Stored records
┌──
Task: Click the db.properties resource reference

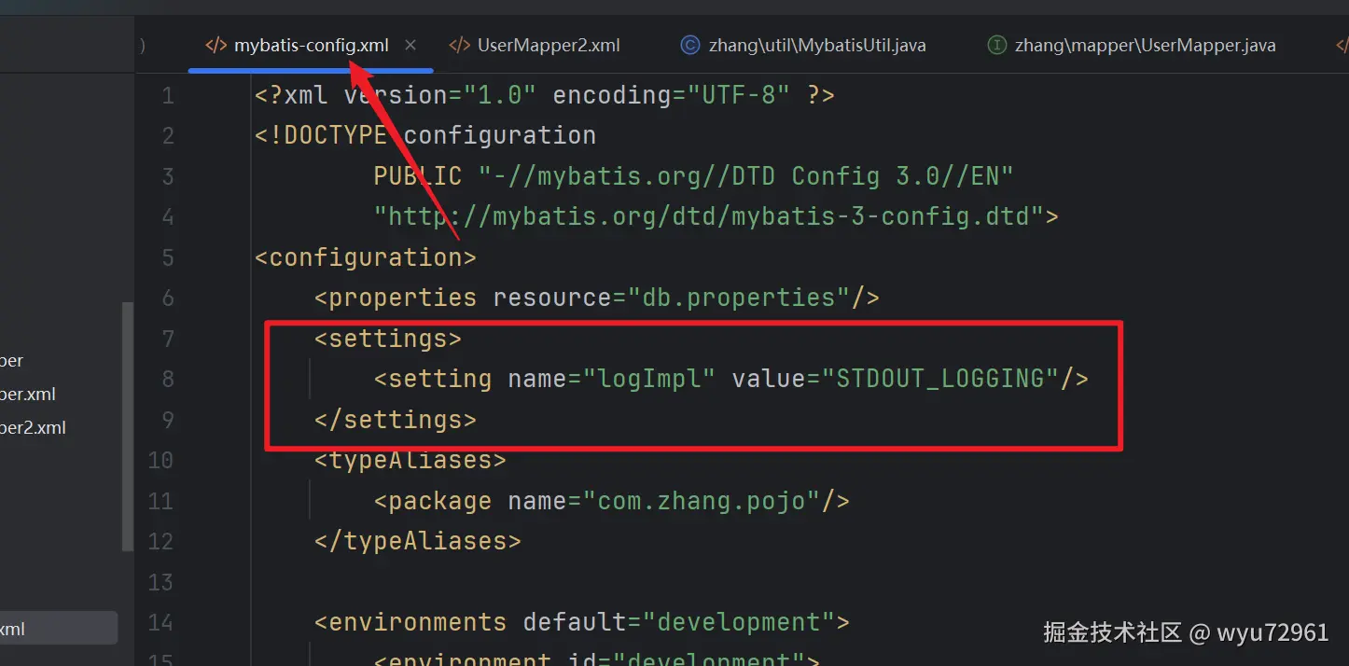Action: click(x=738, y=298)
└──
┌──
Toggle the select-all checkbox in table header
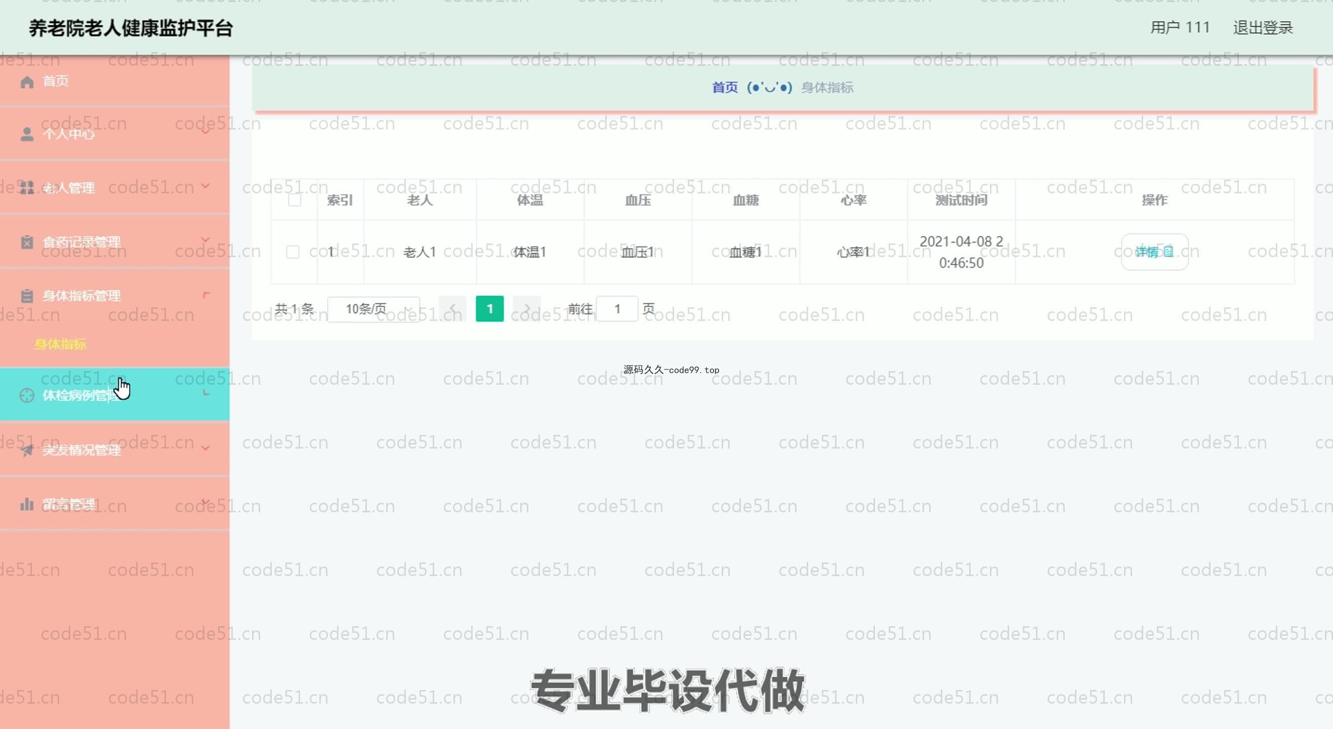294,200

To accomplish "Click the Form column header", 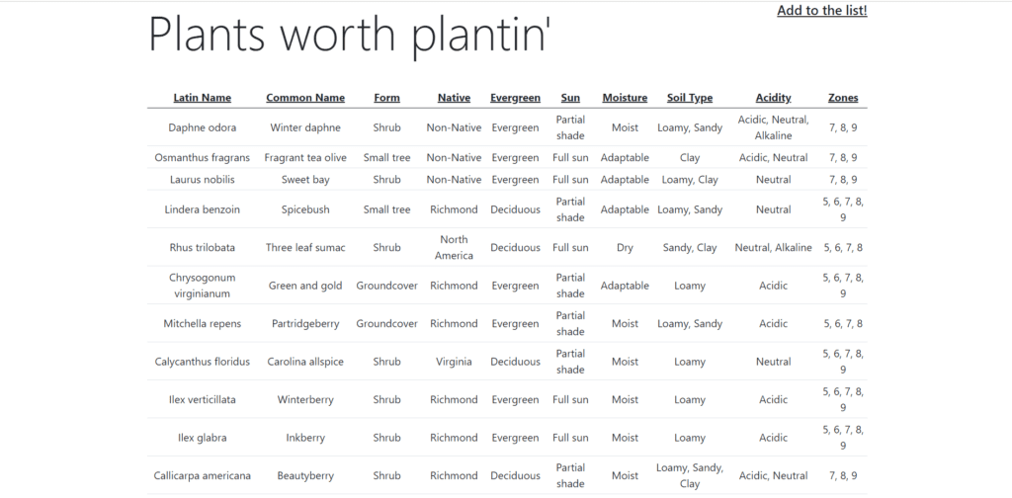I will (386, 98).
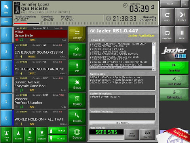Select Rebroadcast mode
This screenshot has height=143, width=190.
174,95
└──
Aim
Render the lines from the one containing "Task: Click the" through the one containing "Action: click(x=738, y=298)", inclusive, as a JSON list of strings with one string per line, omitting blank lines. Leave the pictures out.

Solution to the exercise
[
  "Task: Click the db.properties resource reference",
  "Action: click(x=738, y=298)"
]